# [Listed entries]
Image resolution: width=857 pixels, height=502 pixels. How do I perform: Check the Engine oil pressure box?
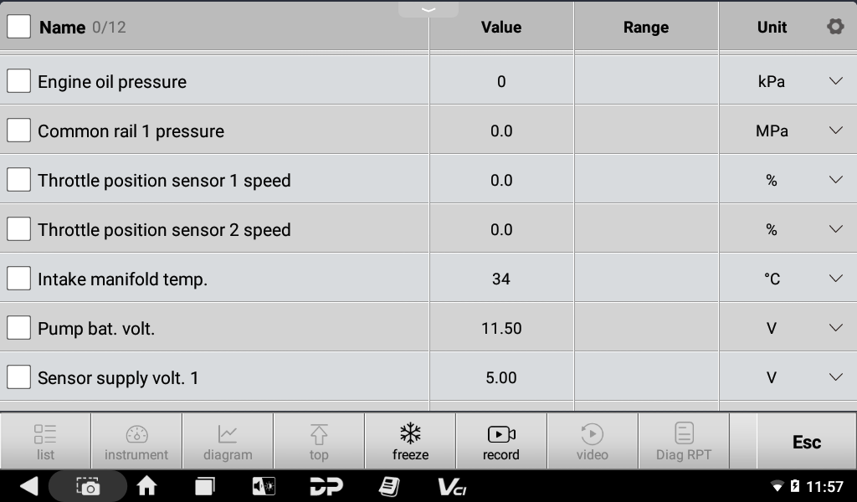click(19, 81)
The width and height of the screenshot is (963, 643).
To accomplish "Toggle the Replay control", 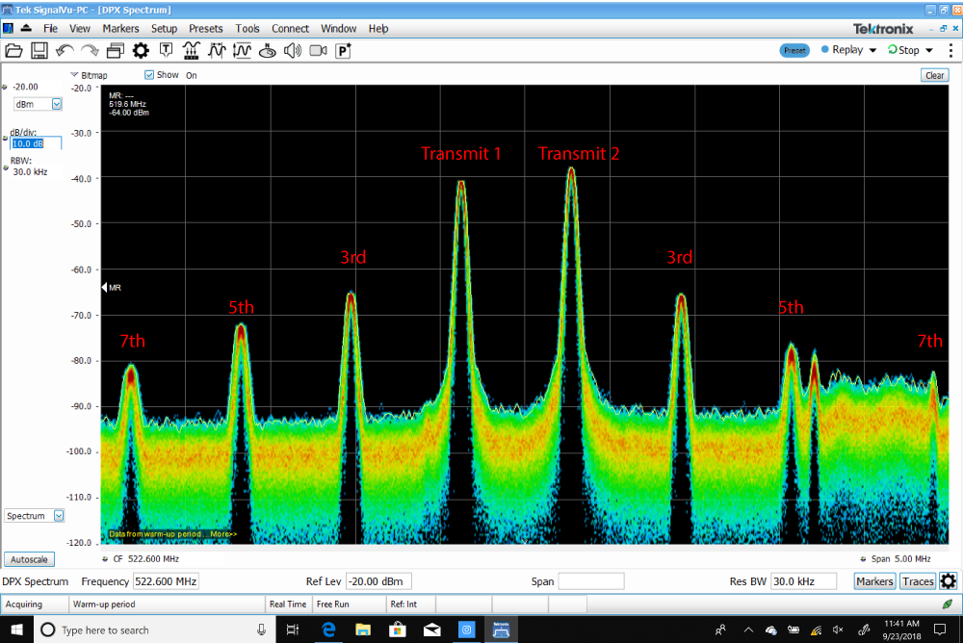I will 847,50.
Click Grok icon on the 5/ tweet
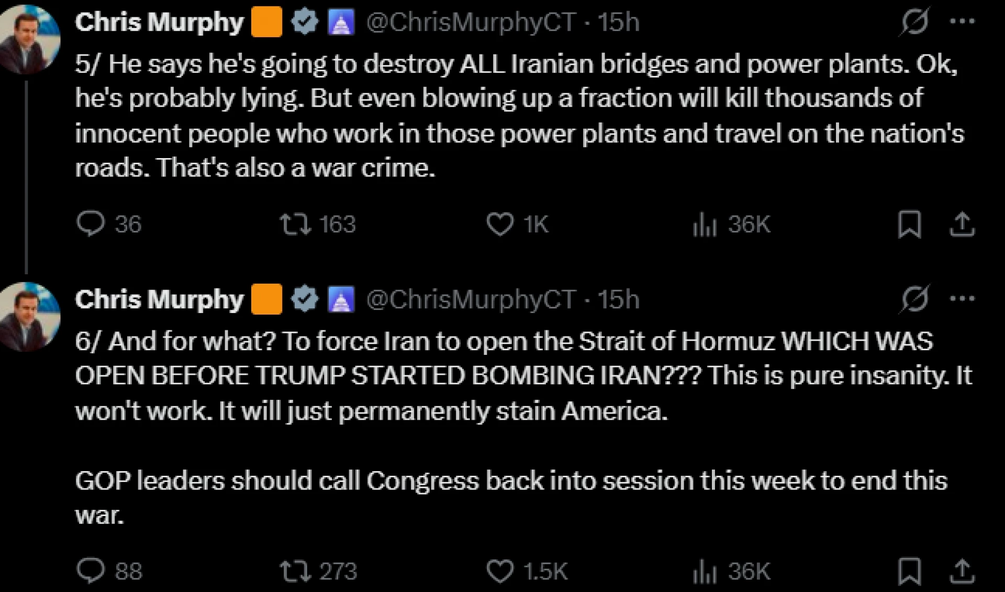The height and width of the screenshot is (592, 1005). pyautogui.click(x=915, y=21)
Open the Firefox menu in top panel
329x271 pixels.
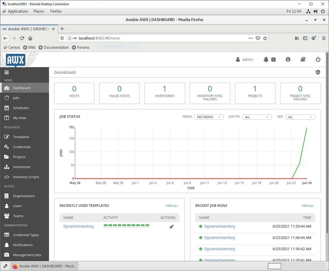click(56, 11)
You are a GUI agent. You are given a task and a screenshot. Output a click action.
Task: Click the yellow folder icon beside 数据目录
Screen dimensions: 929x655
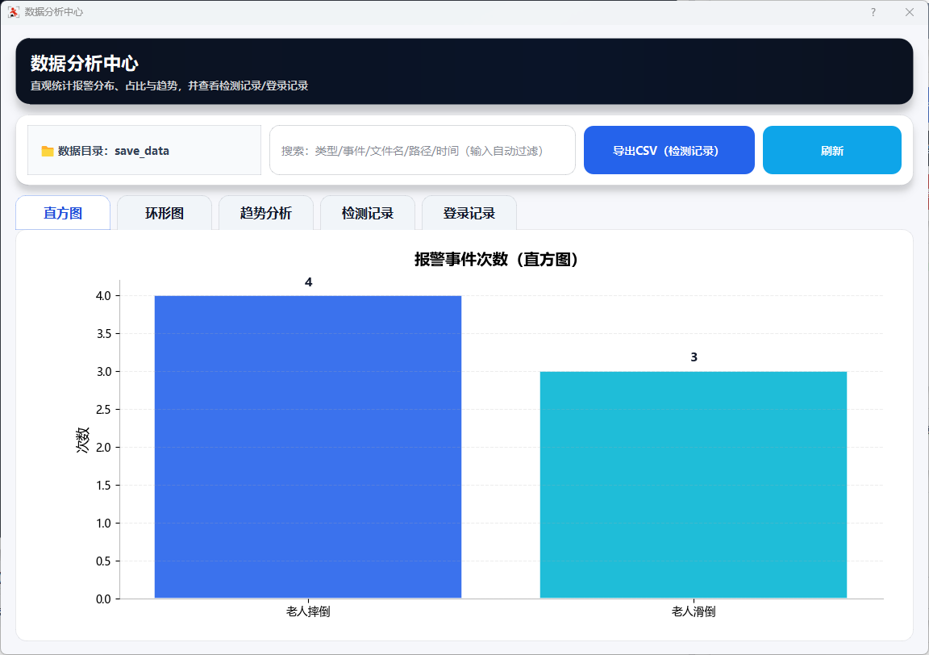coord(48,151)
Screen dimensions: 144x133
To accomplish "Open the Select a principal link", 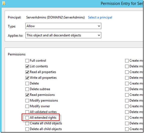I will (x=100, y=17).
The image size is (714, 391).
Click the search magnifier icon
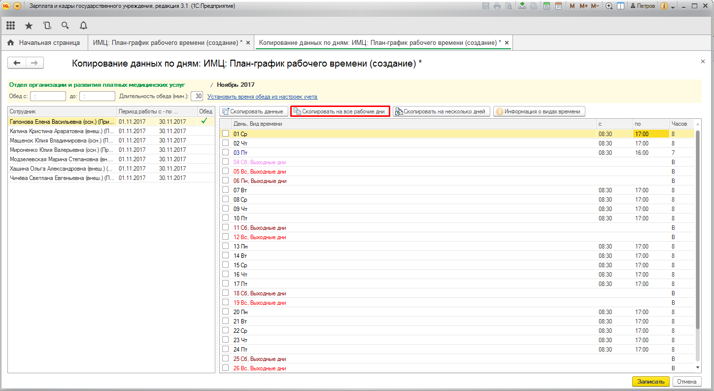[x=65, y=26]
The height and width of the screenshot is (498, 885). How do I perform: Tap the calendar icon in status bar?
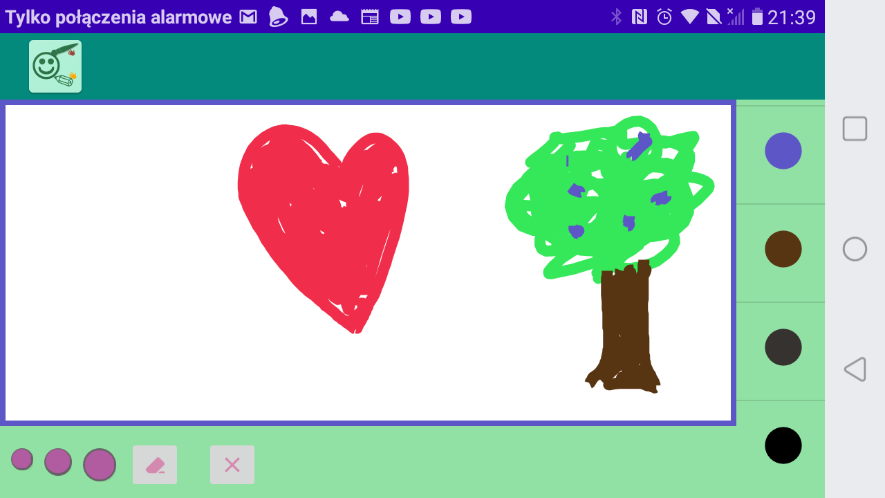click(x=370, y=17)
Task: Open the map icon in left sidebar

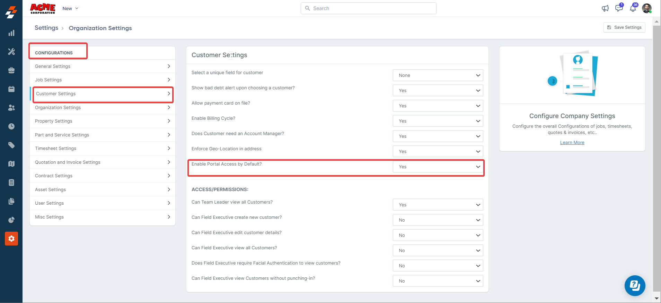Action: pyautogui.click(x=11, y=164)
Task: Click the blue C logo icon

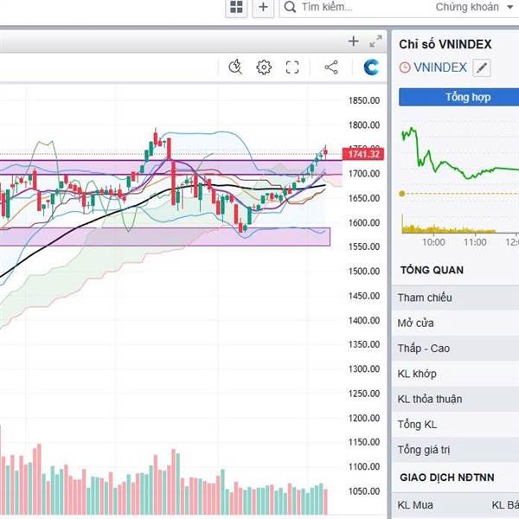Action: (x=372, y=67)
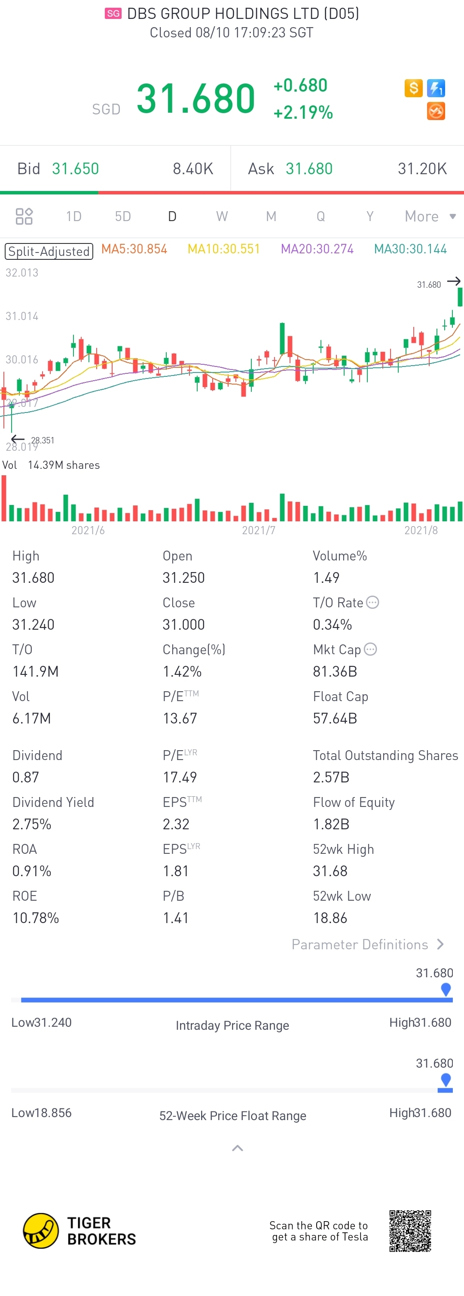464x1296 pixels.
Task: Tap the QR code image
Action: coord(410,1231)
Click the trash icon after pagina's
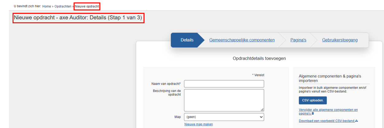This screenshot has width=384, height=128. [313, 114]
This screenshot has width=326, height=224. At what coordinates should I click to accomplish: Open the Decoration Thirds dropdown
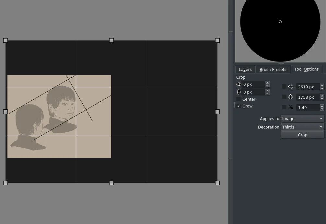(x=303, y=127)
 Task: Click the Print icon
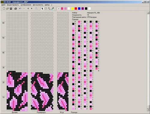[16, 9]
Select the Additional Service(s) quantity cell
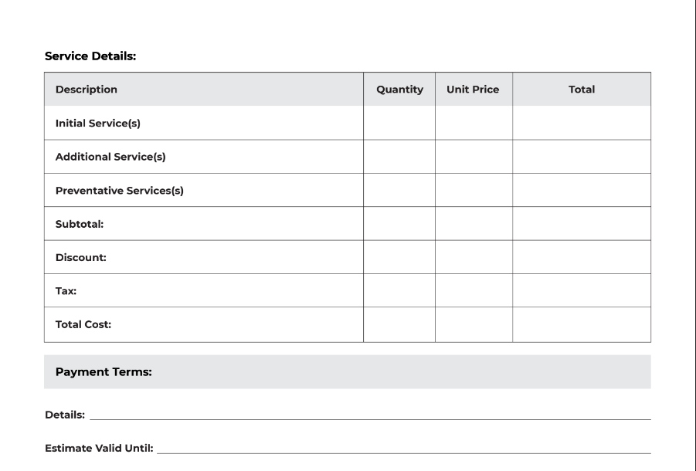 click(399, 157)
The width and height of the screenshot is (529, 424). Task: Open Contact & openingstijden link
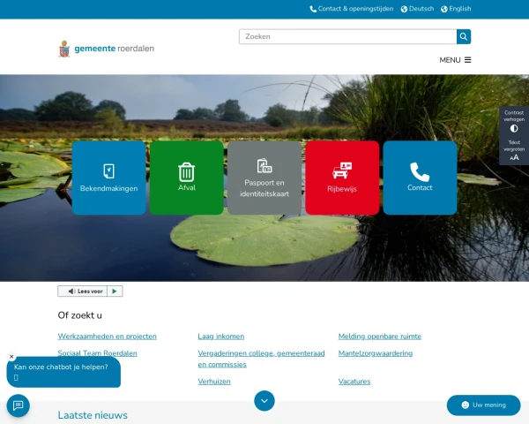click(352, 9)
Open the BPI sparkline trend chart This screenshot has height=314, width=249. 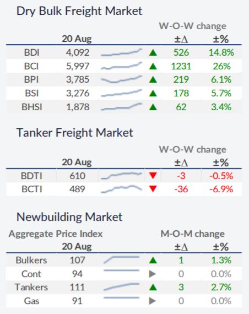121,79
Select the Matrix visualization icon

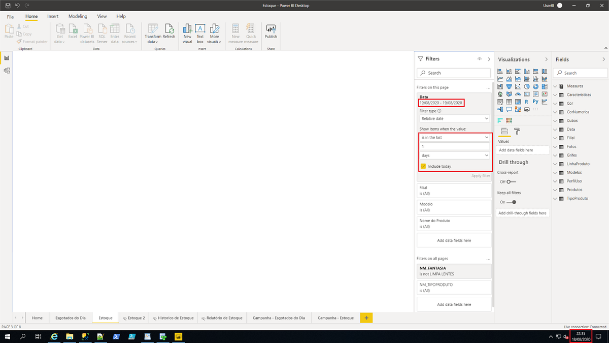tap(518, 101)
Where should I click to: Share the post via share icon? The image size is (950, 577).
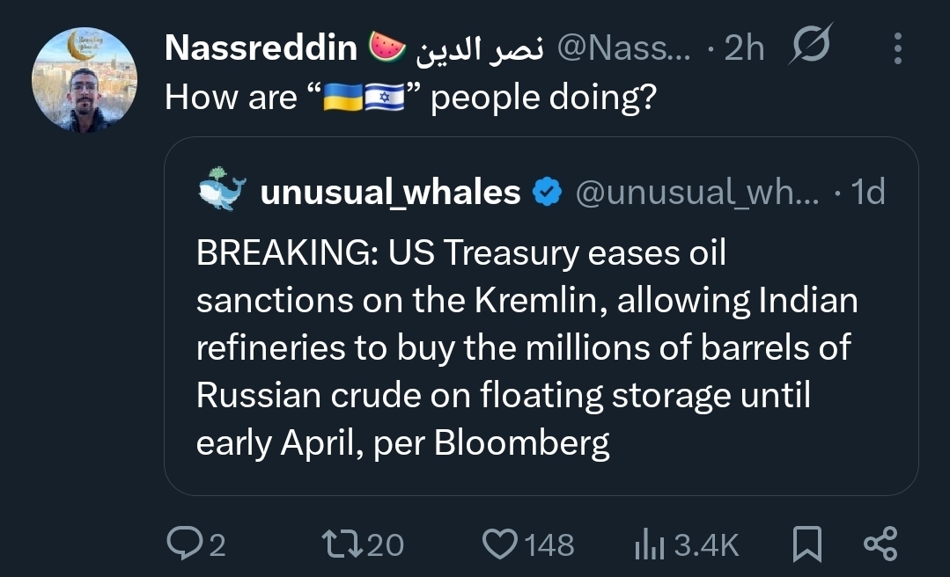[x=880, y=544]
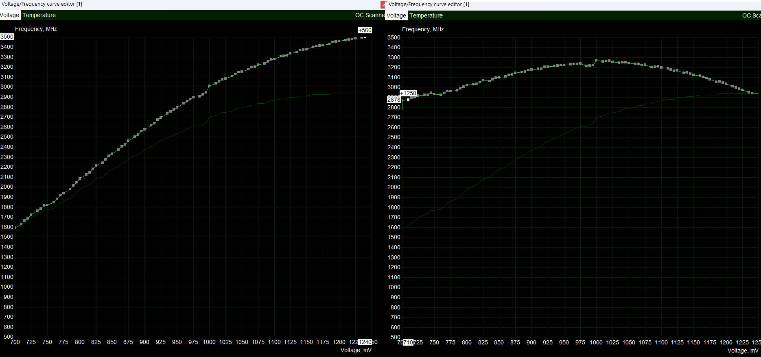Viewport: 761px width, 357px height.
Task: Click the +560 offset label
Action: [365, 30]
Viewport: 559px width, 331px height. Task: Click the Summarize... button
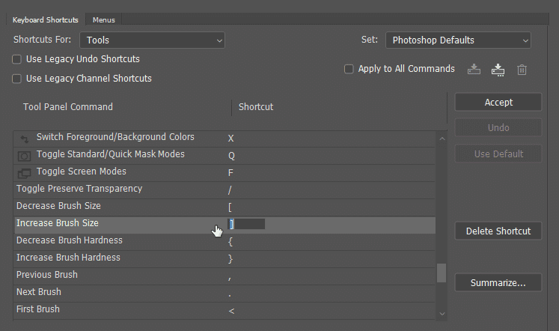click(x=498, y=283)
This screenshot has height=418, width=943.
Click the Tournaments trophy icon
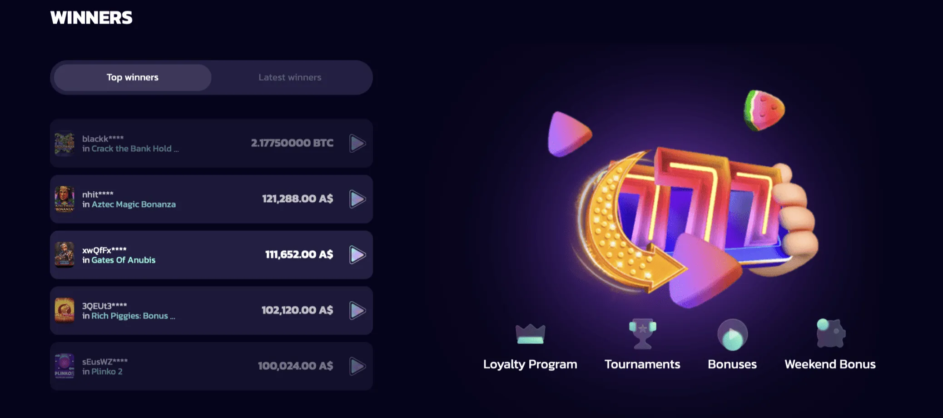click(x=642, y=334)
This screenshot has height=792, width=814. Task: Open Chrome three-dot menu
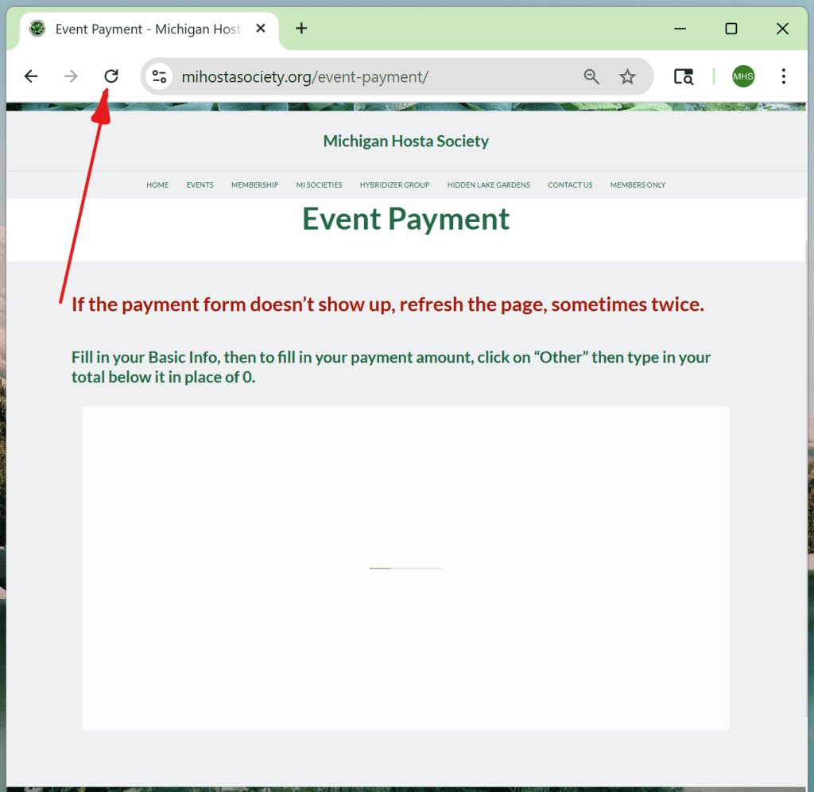(x=784, y=76)
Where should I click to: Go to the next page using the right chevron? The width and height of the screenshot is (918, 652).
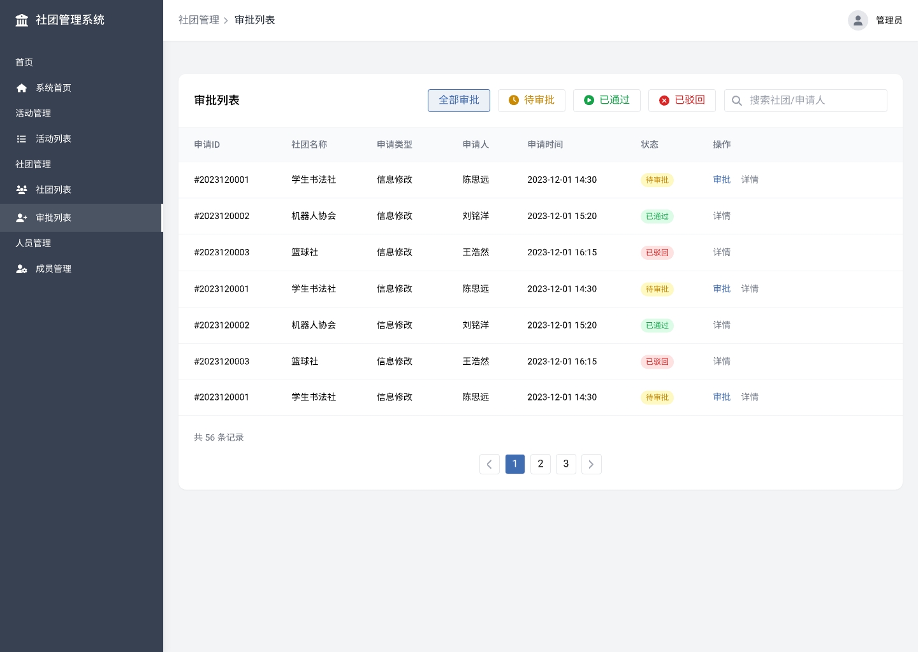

# [What to do]
Output only the lines running from the line with "Viewport: 559px width, 331px" through the last line of the entries above, inclusive, with pictures excluded.

# [Answer section]
Viewport: 559px width, 331px height. Task: Click the Summarize... button
click(x=498, y=283)
This screenshot has height=418, width=943.
Click the Tournaments trophy icon
click(x=642, y=334)
This screenshot has height=792, width=814. Task: Open Chrome three-dot menu
(x=784, y=76)
Where should I click to: Go to the next page using the right chevron? The width and height of the screenshot is (918, 652).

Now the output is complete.